Fanwell Khumalo goes on trial in the Johannesburg High Court today accused of 132 counts of rape, sexual assault, kidnapping and possession of "something that looked like a firearm". He is accused of 42 counts of rape.

There has never been anyone accused of so many child rapes in the history of South Africa.

Khumalo was the former chef at Iyavaya, an African restaurant that first started in Yeoville, which then expanded and moved to Rosebank.

Visiting celebrities such as Mick Jagger, David Bowie and Iman, Nina Simone, Salif Keita and Youssou N'Dour droppped in to sample his food.

Khumalo was probably at the height of his career.

But one evening in May 2000 he was arrested on 24 counts of child rape. Since then more than 100 counts have been added to his charge sheet.

Dubbed "Johannesburg's most-wanted serial rapist", he was investigated by a 15-member task team.

Officers worked 12-hour shifts patrolling the streets they suspected he prowled.

He was accused of haunting the streets of Yeoville, Hillbrow, Berea and Alexandra, raping girls between the ages of seven and 14.

After he was arrested, police called him charming, soft-spoken, neatly dressed, and a man who had a "knack with children".

He would approach schoolgirls and ask them for directions.

He would charm them and gain their confidence to the extent that they would trust him enough to follow him to parks, open fields and empty houses, where he allegedly raped them, police said.

Khumalo, in the late 90s, became a darling of food critics, who marvelled at his exotic African cuisine - recipes he said he had mastered from visiting countries all over Africa.

Much was spoken about his Moroccan chicken stew, mopani worms, his seafood dishes from Cameroon and East African curries.

Khumalo's specialities also included crocodiles and hippos, and when one food critic hesitated, he responded saying: "They eat us so that we eat them."

And throughout his brief period of fame in the press, Khumalo would portray himself as a dedicated chef, constantly on the lookout for new recipes.

Cooking was apparently his great passion, and he said he had dedicated his life to it.

Khumalo claimed to have become a member of the former South African Defence Force's infamous 32 Battalion, which was alleged to have been made up of ex-Rhodesians and ex-Namibians, and rumoured to have committed terrible atrocities.

He claimed to have been in the army for two years in order to repay a government loan he had taken to attend catering school.

"But if you talk about it, then it backfires on you... But I didn't forget about food. Cooking is my only hope," Khumalo had said.

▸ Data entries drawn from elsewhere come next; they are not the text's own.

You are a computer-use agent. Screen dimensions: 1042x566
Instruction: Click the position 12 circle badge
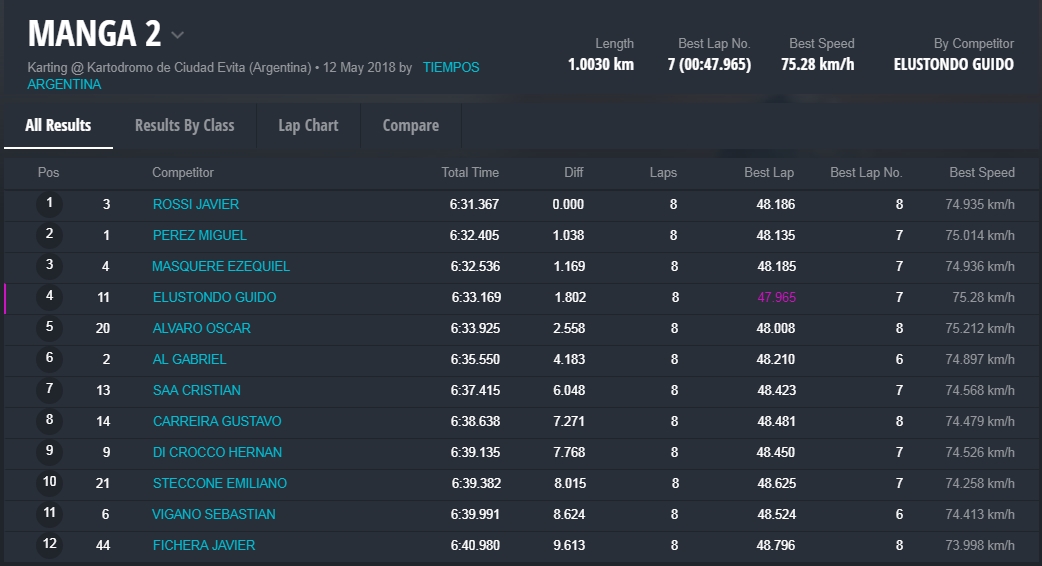[49, 545]
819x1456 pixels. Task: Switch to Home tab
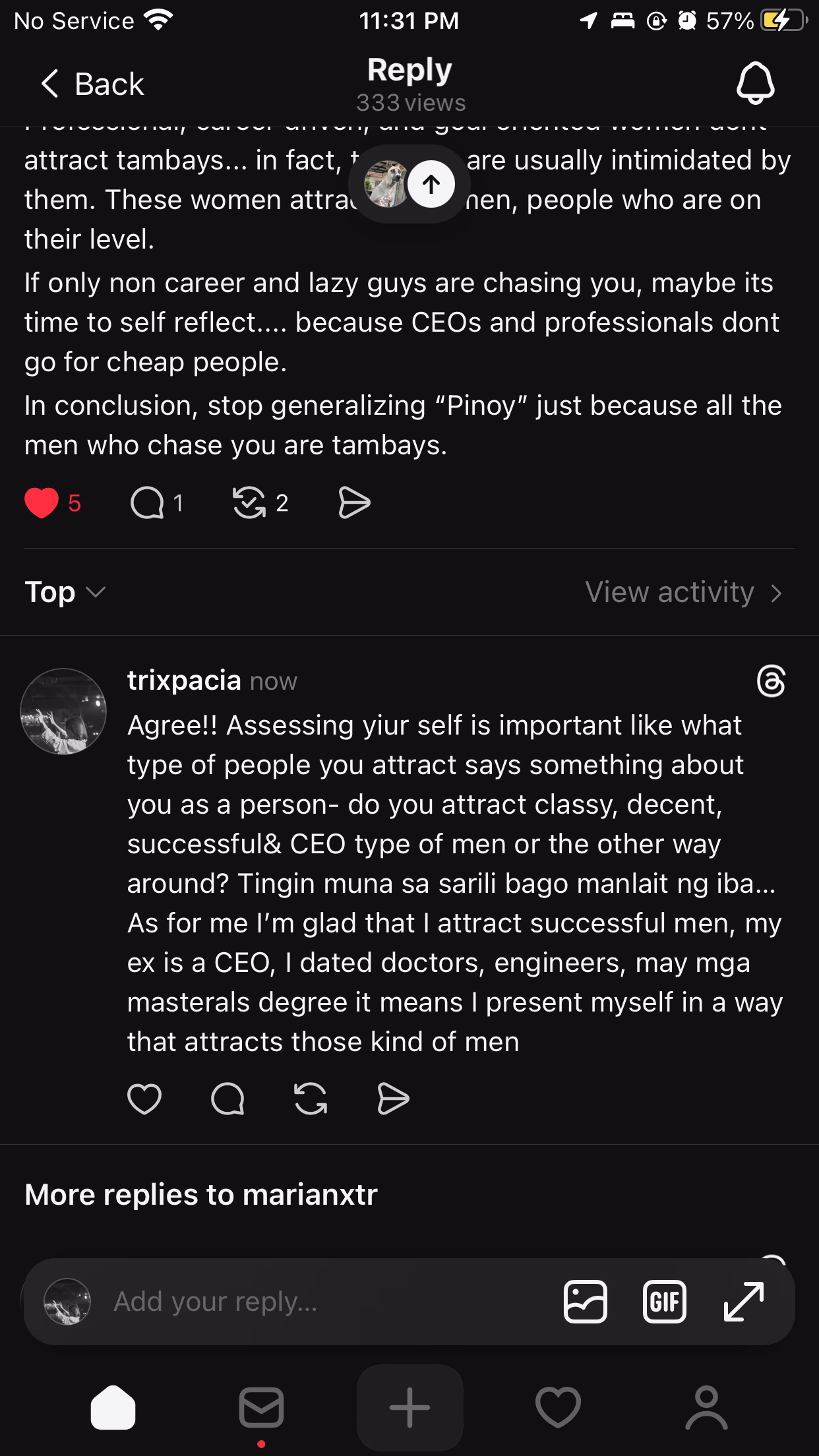pos(113,1407)
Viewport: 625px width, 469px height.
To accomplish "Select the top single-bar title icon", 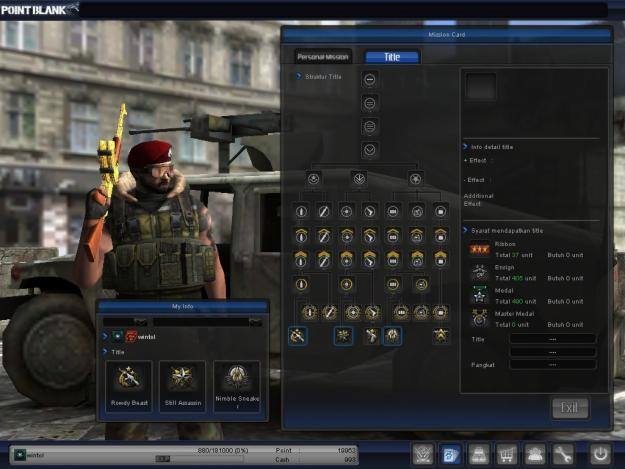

He told journalists that he travelled to Zambia, Malawi, Zimbabwe, Morocco, Zanzibar and many other African countries for "food research".

In an interview immediately after his arrest, his wife championed his innocence.

She took out cuttings of articles done by various papers and magazines and questioned the relevance in arresting him.

"He is such a great man. Look here, look at all this. How can people think he is guilty?"